[Stored data]
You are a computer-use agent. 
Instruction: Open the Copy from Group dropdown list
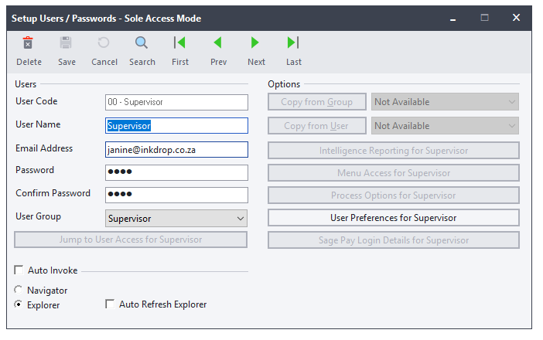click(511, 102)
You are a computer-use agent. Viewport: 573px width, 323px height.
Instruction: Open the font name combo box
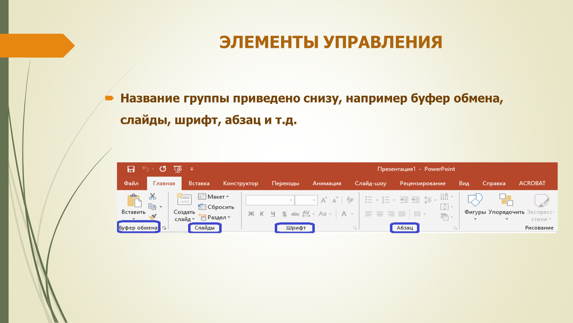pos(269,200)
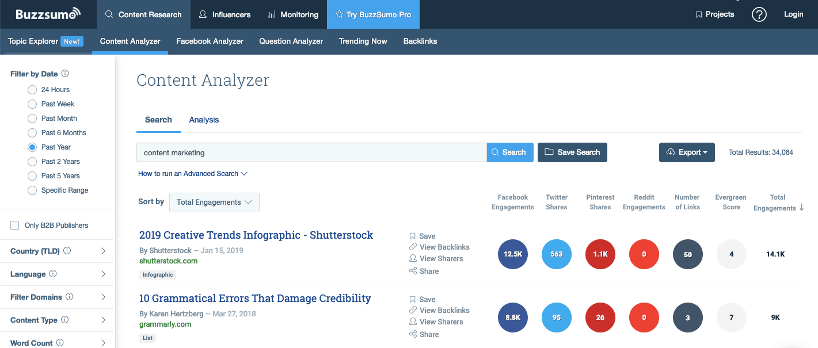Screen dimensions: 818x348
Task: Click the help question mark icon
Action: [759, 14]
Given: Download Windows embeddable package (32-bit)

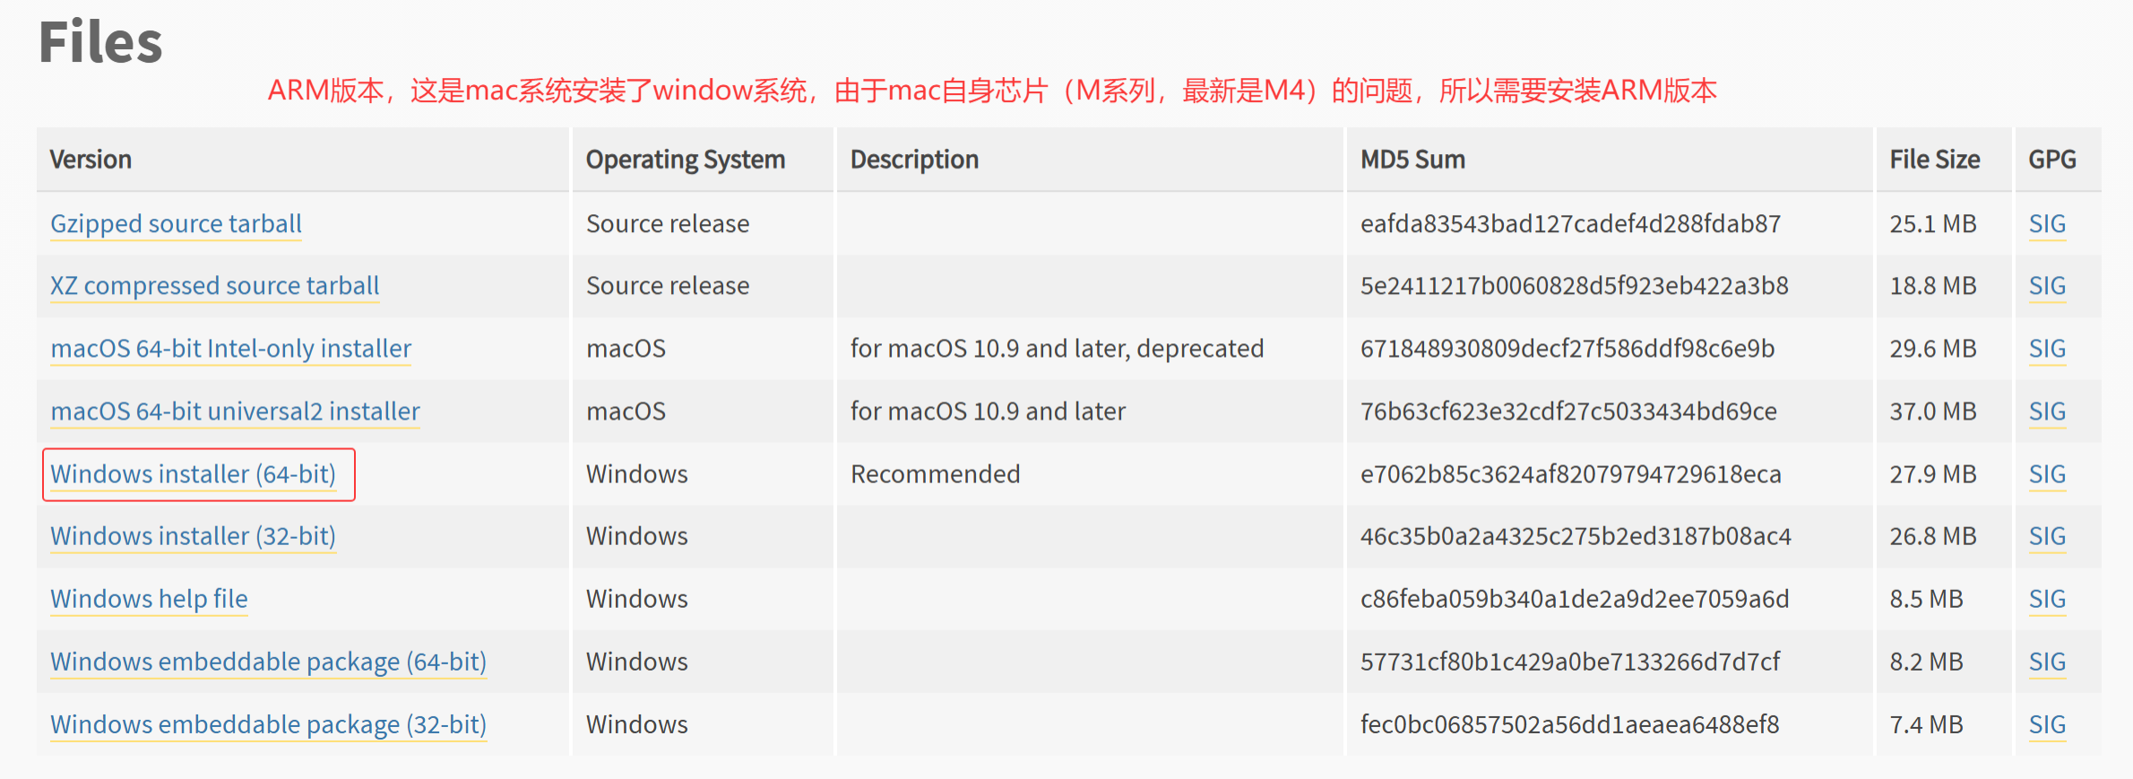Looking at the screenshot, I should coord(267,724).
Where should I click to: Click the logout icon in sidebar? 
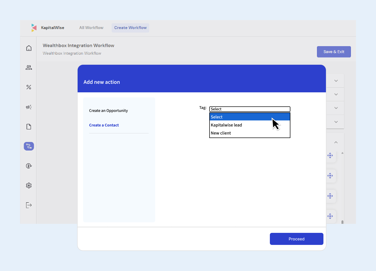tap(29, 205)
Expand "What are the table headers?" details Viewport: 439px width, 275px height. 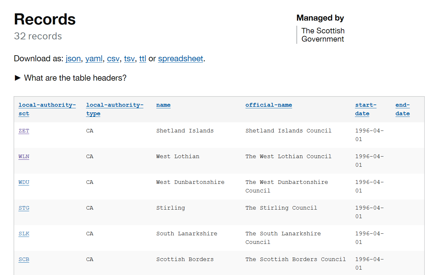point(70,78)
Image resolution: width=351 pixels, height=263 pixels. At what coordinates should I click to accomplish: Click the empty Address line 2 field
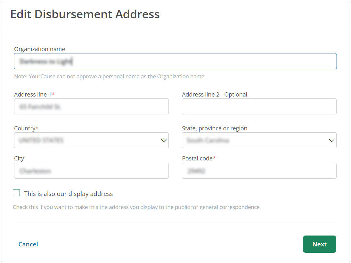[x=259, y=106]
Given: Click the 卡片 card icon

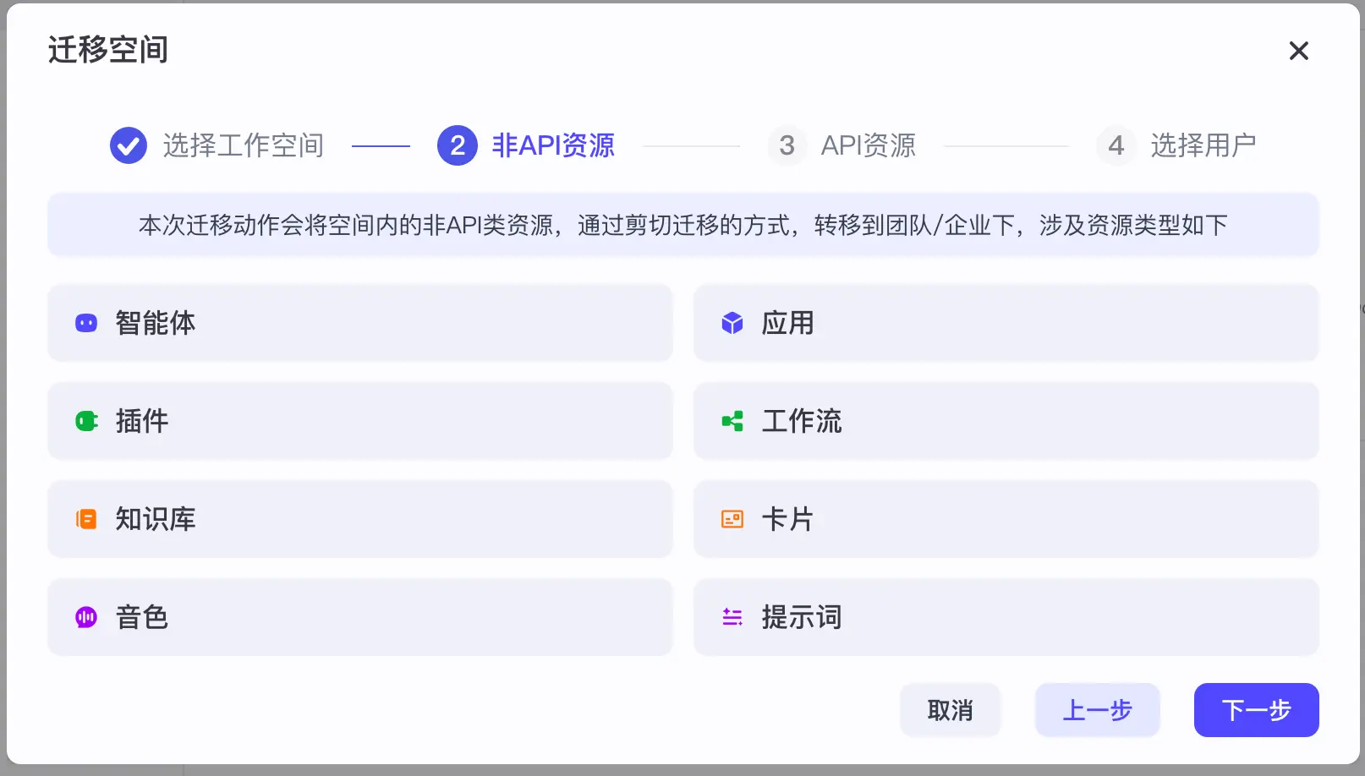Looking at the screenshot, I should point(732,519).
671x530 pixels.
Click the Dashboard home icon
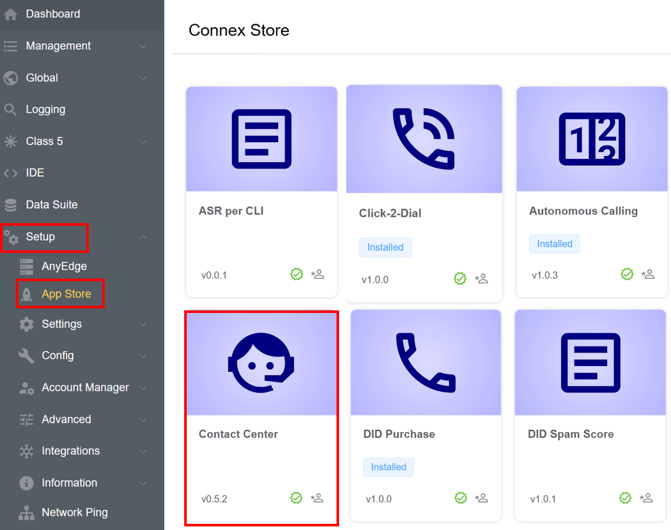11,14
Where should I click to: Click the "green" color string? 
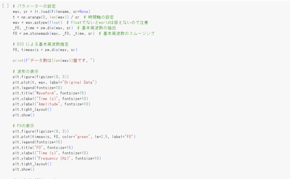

» **YOUR ASSIGNMENT**
All that should appear in the response is the run of lines from the one with "Given: Click the 卡片 card icon" through the final line of the records, restated exactly, with pictures omitted.

» **COMPLETED EXERCISE**
Given: Click the 卡片 card icon

Looking at the screenshot, I should point(732,519).
671x530 pixels.
Click the Dashboard home icon
11,14
Where should I click to: Click the "green" color string? 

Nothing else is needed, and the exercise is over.